Most people rallying for the cause of reinstating Gyanendra at the Narayanhiti Palace seemed to be youths disillusioned by the political parties’ misgovernance, corrupt practices and blatant exploitation of national wealth rather than those having faith in the former monarch’s track record.
As Gyanendra nears his eighties, the longest life for a Nepali king, there will be obvious questions about his succession if he were to be the monarch again—by a popular uprising, a two-thirds parliamentary majority in his favour or with the army’s backing. The image of his son, then-crown prince Paras, is that of a reckless prince. He’s already in frail health after years of self-exiled life, drinking and substance abuse and cases of pulmonary obstruction. Besides, he, as is publicly known, harbours no ambition of becoming the monarch. Gyanendra’s grandson, Hridayendra, is barely out of college and is not trained in statecraft.
Way not paved
In parliamentary politics, the Rastriya Prajatantra Party openly advocates reviving Nepal as a Hindu kingdom.
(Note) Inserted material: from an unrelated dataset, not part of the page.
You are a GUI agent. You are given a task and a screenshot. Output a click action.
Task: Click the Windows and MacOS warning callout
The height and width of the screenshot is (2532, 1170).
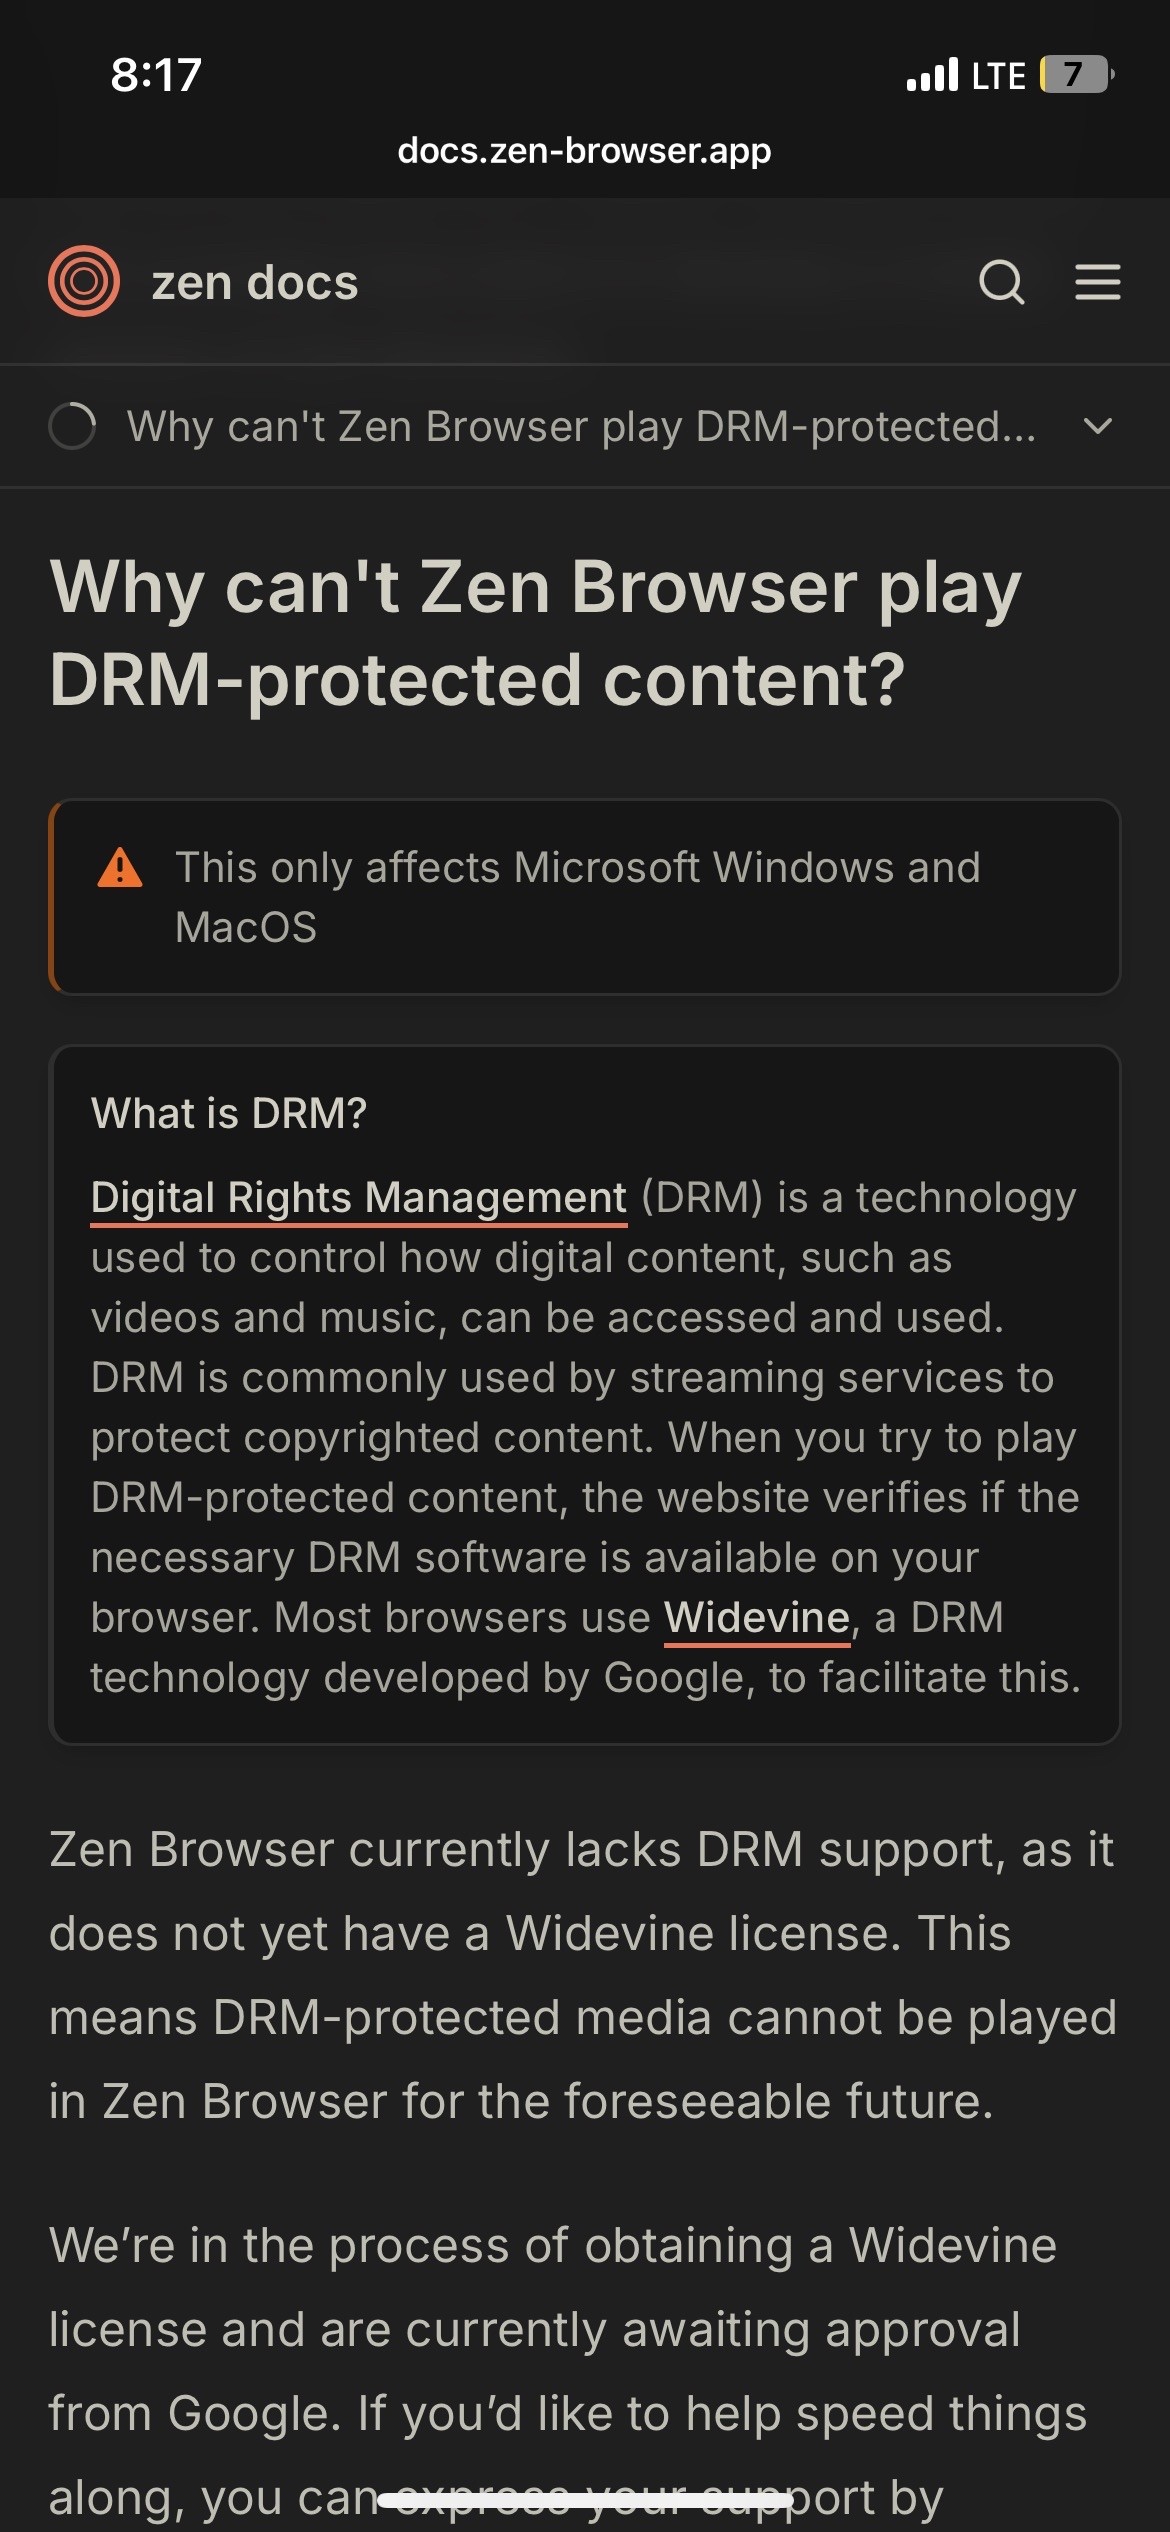[585, 897]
It’s a small party, often accused of siding with republican forces when it came to enjoying the benefits by becoming their governing ally. Kamal Thapa, who stood firm in the monarchy's favour while the whole nation was polarised against it in the 2008 elections, kept the torch burning throughout the Constituent Assembly. After the second CA delivered a constitution in 2015, consigning the monarchy to history, Thapa went with the tide. When he lost the party presidency to the current leader Rajendra Lingden, another royalist smeared for aligning with the incumbent communist prime minister KP Sharma Oli, he accused Gyanendra of defeating him as RPP chief.
On the same royalist plank, Rabindra Mishra, a latecomer to the party, is another driver of the pro-monarchy campaign. The former BBC journalist, who has a huge following on social media, did not win a parliamentary seat after foraying into politics in 2017. Gyanendra Shahi, an RPP lawmaker in the federal parliament from Jumla, is brutal in his attack of the federalists. Shahi has an appeal as a rousing young leader for the people alienated by the post-monarchy politics but is often dismissed as being crass. Two other old horses, Prakash Chandra Lohani and Pashupati Shumshere Rana, no longer have the strength to carry the monarchy’s torch.
In this scenario, the pro-monarchical rallies seen recently may not sustain long enough to reinstate Gyanendra. At best, they could be a public outpouring of frustration against the current regime. At worst, they might be instigated by dreamers across the border of the monarchy in Nepal as they cannot make their own country a Hindu state.
People's collective memory is short. They quickly forget the troubles of the past and amplify the problems present. As I see things more clearly now, even a king has no quick fixes to the issues confronting us. But the Nepali political parties cannot afford to ignore this manifestation of growing public disenchantment.